## TEXTAUSZUG

--*--

23.11.2017FDPFDP

LINDNER-Interview: So geht es nicht

Der FDP-Bundesvorsitzende Christian Lindner gab „Spiegel Online“ heute das folgende Interview. Die Fragen stellten Severin Weiland und Philipp Wittrock.

Frage: Herr Lindner, haben Sie sich schon an die Rolle des neuen Bösewichts der deutschen Politik gewöhnt?

Lindner: Abseits der Medien erhalten wir mehr positive Bestätigung als Kritik für unsere Konsequenz. Unabhängig davon bin ich mit unserer Entscheidung im Reinen. Jamaika hatte keine Idee, kein Vertrauen, keine Stabilität. Unser Land braucht aber eine stabile Regierung.

Frage: Vor allem von Grünen-Seite wird Ihnen vorgehalten, den Ausstieg von vornherein geplant zu haben. Warum haben Sie überhaupt viereinhalb Wochen sondiert?

Lindner: Weil wir uns nicht von vornherein aus der Verantwortung stehlen wie die SPD. Es ging aber lediglich um im Ergebnis offene Sondierungsgespräche. Mancher tut jetzt so, als hätten wir eine Regierungsbildung auf den letzten Metern platzen lassen. Ich habe vor und während der Gespräche regelmäßig meine Skepsis ausgedrückt. Die hat sich zum Schluss bewahrheitet.

Frage: Wir verstehen es noch nicht. Woran ist es denn gescheitert?

Lindner: An zum Schluss immer noch 237 offenen Widersprüchen. Das ist keine Überraschung. Schon im Grundsatz steht die FDP als Partei der Freiheit steht gegen das Konzept der Grünen, auf staatliche Interventions- und Lenkungspolitik zu setzen. Zum Beispiel wurde das in der Klimapolitik deutlich, wo wir die Innovationsmaschine des Marktes nutzen wollen, während die Grünen auf Quoten, Subventionen und Verbote setzen. Oder Europa – da wollten die Grünen neue Geldtöpfe beim Euro einführen, während wir die finanzielle Eigenverantwortung der Mitgliedsstaaten betonen.

Frage: Und die Union ist unschuldig?

Lindner: Nein, in der Eurofrage ist die Union den Grünen entgegengekommen. Das zeigt, was uns als FDP geblüht hätte, wenn wir in der Regierung womöglich das Finanzministerium übernommen hätten. Wir wären das fünfte Rad am Wagen oder diejenigen gewesen, die in einer laufenden Regierung Krisen produzieren, weil wir als Abweichler ein Veto hätten aussprechen müssen.

Frage: Der größte Streitpunkt war der Familiennachzug, vor allem zwischen CSU und Grünen. Warum waren Sie da ebenfalls so hartnäckig?

--*--

## SCHRIFTLICHE AUFGABE 1
Wiederhole bitte aus dem Lindner-Interview die Stelle zwischen „Der FDP-Bundesvorsitzende Christian“ und „deutschen Politik gewöhnt?“, beide eingeschlossen, ohne jede Änderung.

(Zeigedaten für Screenshots und Dokumente)
--*--

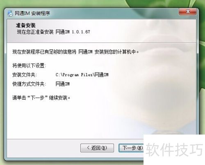Click the sentence starting 现在安装程序已有足够的信息

click(75, 52)
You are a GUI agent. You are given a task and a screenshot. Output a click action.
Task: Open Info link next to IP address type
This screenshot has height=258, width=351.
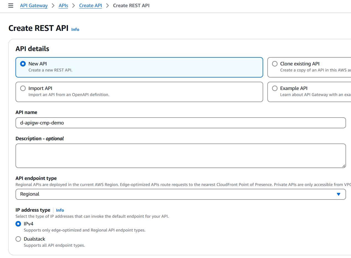click(x=60, y=210)
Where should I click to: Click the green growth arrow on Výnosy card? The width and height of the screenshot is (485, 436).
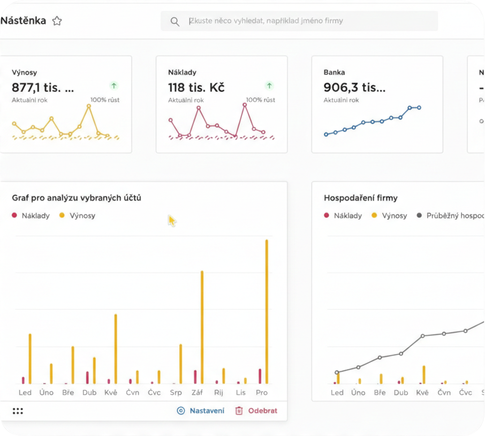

--*--

## SCHRIFTLICHE AUFGABE 2
Zieh aus den Datensätzen jede Zeile heraus, in der das Wort „height“ vorkommt. Groß- und Kleinschreibung zählt.

## ANTWORT ZUR AUFGABE 1
Der FDP-Bundesvorsitzende Christian Lindner gab „Spiegel Online“ heute das folgende Interview. Die Fragen stellten Severin Weiland und Philipp Wittrock.

Frage: Herr Lindner, haben Sie sich schon an die Rolle des neuen Bösewichts der deutschen Politik gewöhnt?

## ANTWORT ZUR AUFGABE 2
This screenshot has height=258, width=351.
Where should I click to: Click the green growth arrow on Výnosy card? The width and height of the screenshot is (485, 436).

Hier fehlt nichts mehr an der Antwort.